Long story short, it didn’t happen.
But Roustan never gave up on his dream of owning an NHL team. And today’s news that the league will begin a “formal expansion review process” has him vowing to be part of that process.
“I will definitely be making an application on behalf of the [Greater Toronto Area],” Roustan told the Hockey News. “I’ve always believed that a second NHL team in Toronto would flourish and I’ve been preparing since 2010 for this possibility.”
More from the Hockey News:
Roustan said he will look at all possibilities in the GTA for an arena, including revisiting the possibility of going to Markham. When asked if that would include the possibility of playing out of the Air Canada Centre, the home of the Toronto Maple Leafs, perhaps as a temporary measure, Roustan said, “We’re going to look at every opportunity to have a franchise in the GTA and if that means a possible temporary location, so be it.”
The NHL has always insisted that the Leafs have no veto on a second Toronto team.

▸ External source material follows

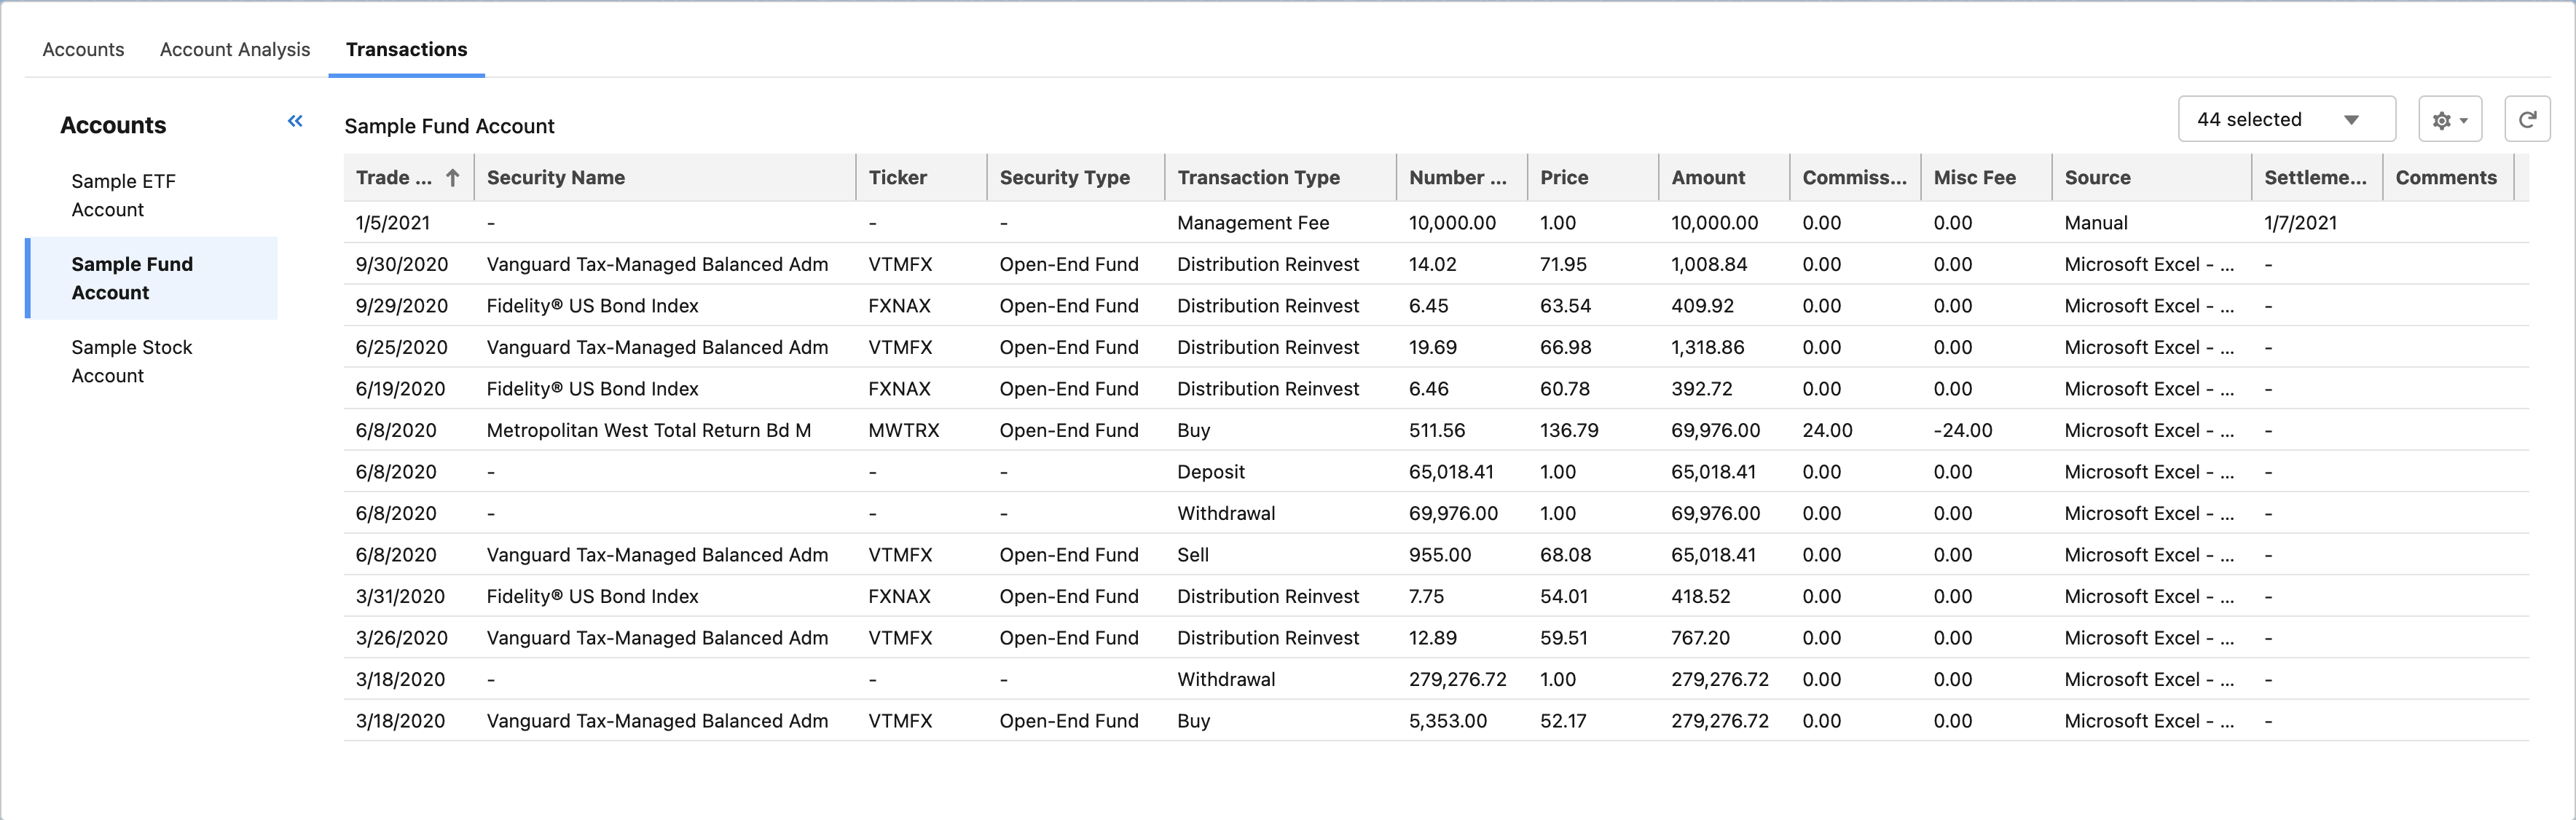Sort by the Transaction Type column
2576x820 pixels.
(x=1259, y=177)
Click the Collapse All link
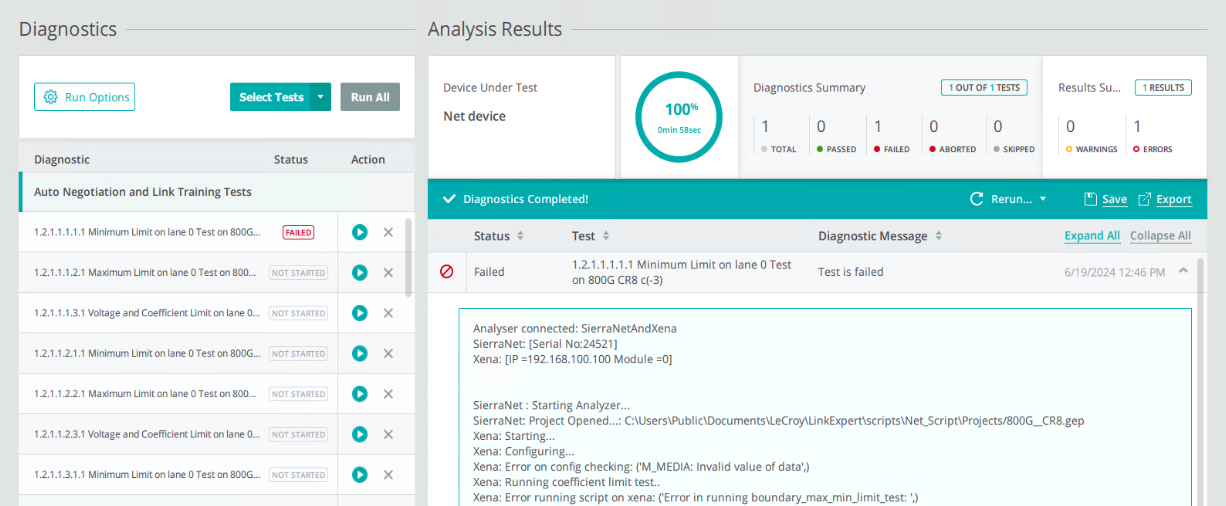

“They can be dead-set against it, but that doesn’t mean they can stop the league from putting a franchise here if the league thinks it makes sense,” deputy commissioner Bill Daly said in 2009. “It’s a majority vote.”
While it’s possible the Leafs could receive an indemnification payment should the league expand into the GTA, it’s not clear how much would satisfy Leafs ownership, or if that compensation would be on top of the $500 million expansion fee that NHL commissioner Gary Bettman hinted at today.
A source told the Hockey News that the “indemnification fee would come out of the expansion fee, not be in addition to it.”
If you were one of the other 29 owners, what would you think of that? Personally, I’d rather the Leafs negotiated their own separate fee, not take a chunk out of my cut. Though I guess if I felt Toronto was the best untapped market, I could live with it. It beats propping up bad markets.
Bottom line: it’s not out of the question that, one day, there will be a second team in Toronto. Certainly, the market could support one.
But let’s face it — Las Vegas is probably getting an expansion team. And if anyone in Seattle can figure out a way to build an arena, that city will probably get one too. Surely the NHL wouldn’t grant three new franchises.
It may be that Toronto’s best chance — and the same goes for Quebec City — is relocation.
Just don’t tell Bettman that.
He doesn’t like when people say that.